ISLAMABAD: With record Rs520 billion receivables on its books, the state-run Pakistan State Oil (PSO) is struggling with oil supply management as private firms and banks try to limit their exposure and volatile international oil market players prefer cash and higher premium.
In a report sent to the federal government, the cash-starved leading fuel supplier has said its total receivables stood at Rs519.485bn on April 14 and counting as power companies, gas utilities and other public sector entities as well as the government hold back large amounts on various counts. That leaves the company’s financials in shambles and its financial managers in awe — top one of them considering other job options within months after joining.
As a consequence, PSO has a build-up of its necessary payables of more than Rs265bn, including Rs223bn to foreign long suppliers of natural gas, petroleum products and matured letters of credit (LCs). Some of these LCs or standby letters of credit are strategically critical, a senior official told Dawn.
An amount of Rs42.5bn is payable to local fuel suppliers — Rs23.4bn to Pak-Arab Refinery, Rs8.73bn to Pakistan Refinery, Rs6.73bn to Attock Refinery, Rs2bn to National Refinery and Rs1.6bn to ENAR Petrotech.
Cash-starved national supplier urgently requires Rs100bn to keep fuel market liquid
As if that was not enough, the government has assigned PSO the additional responsibility of facilitating workings and making payments to other oil marketing companies (OMCs) on account of price differential claims arising out of sale of petroleum products to consumers at rates significantly lower than the purchasing price.
Informed sources said the national fuel supplier required about Rs100bn on an urgent basis to keep the fuel market liquid. However, the government would need to make at least Rs35bn payment within days against price differential it has already borne on its own for April 1-15 for which the previous government had neither made any allocation nor approved additional fund.
In the given circumstances, PSO is finding it difficult to arrange fuel molecules as demand for jet fuel and high speed diesel (HSD) has increased in the international market and market players are preferring cash payments and higher premiums on delayed payments. The premium for HSD supplies has fluctuated between $8 and $13 per tonne in recent weeks compared to less than $2.5 a few months ago.
No wonder then, the country’s overall stocks of jet fuel and HSD have declined to about 12 days as of Saturday last week against a 24-day cover earlier this month.
Ironically, these stocks may appear good on average but are not evenly available across the country. For example, HSD stocks in Punjab are available for less than 10 days while these range between 14 and 15 days in three other provinces and just for seven days in Gilgit.
Likewise, petrol stocks in Punjab will last less than nine days, followed by 10 days in Khyber Pakhtunkhwa and Balochistan, 46 days in Sindh and seven days in Gilgit.
With peak fuel demand for power generation in the absence of sufficient LNG supplies and water storage in dams, total furnace oil stocks are no more than 125,000 tonnes, or less than 10 days, for power generation.

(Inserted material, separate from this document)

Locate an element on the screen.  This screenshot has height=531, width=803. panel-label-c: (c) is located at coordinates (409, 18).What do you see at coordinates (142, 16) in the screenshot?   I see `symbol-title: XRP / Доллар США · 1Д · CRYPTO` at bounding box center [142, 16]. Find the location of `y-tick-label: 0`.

Local refineries, on the other hand, also try not to accumulate their stuck funds with various market players and tend to complain about lower availability of crude cargos. They import one cargo for a period where they should arrange two cargos and attribute lower imports to suppliers. As a result, refineries had total average crude stocks of just eight days on the last working day (Friday) last week. Of this, Attock and Cnergyico refineries had crude stocks for three and four days, respectively, followed by eight days each with Parco, 12 days with National Refinery and 18 days with Pakistan Refinery.
In such conditions when smaller OMCs face problems in meeting their licensing requirements to ensure sufficient product stocks, the burden shifts to PSO being the national fuel supplier. As a result, its market share has increased by 3-5pc in various products over the last couple of months amid over 22 per cent surge in consumption.

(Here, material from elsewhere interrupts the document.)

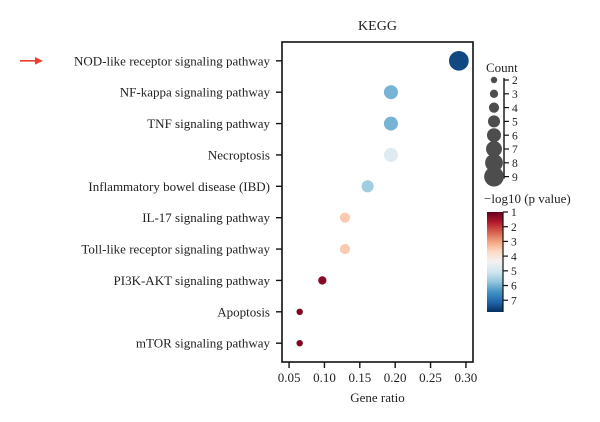 This screenshot has height=422, width=600. I want to click on category-label: Apoptosis, so click(244, 312).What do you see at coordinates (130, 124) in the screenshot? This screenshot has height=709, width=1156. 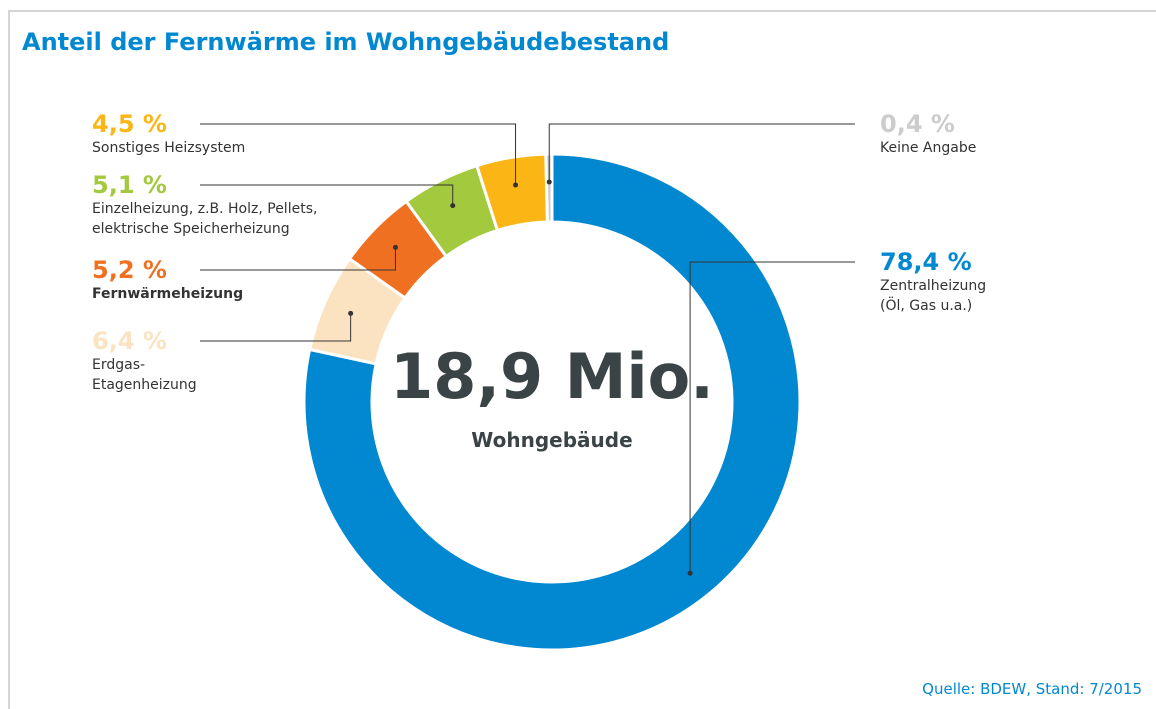 I see `value-label: 4,5 %` at bounding box center [130, 124].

Sources in PSO said the largest recoverable amount of Rs272bn was pending against Sui Northern Pipelines Limited and Rs6.8bn against Sui Southern Gas Company Limited. Thus total dues on account of liquefied natural gas against the two gas utilities stood at Rs279bn.
This was followed by Rs167.4bn total outstanding against power companies, including Rs141bn against state-owned entities, Rs21bn against Hubco and Rs5.2bn against Kapco. Another Rs73bn is payable against other government accounts, including Rs23bn against PIA, Rs40bn claims against the government and Rs10.5bn exchange rate adjustment against the government.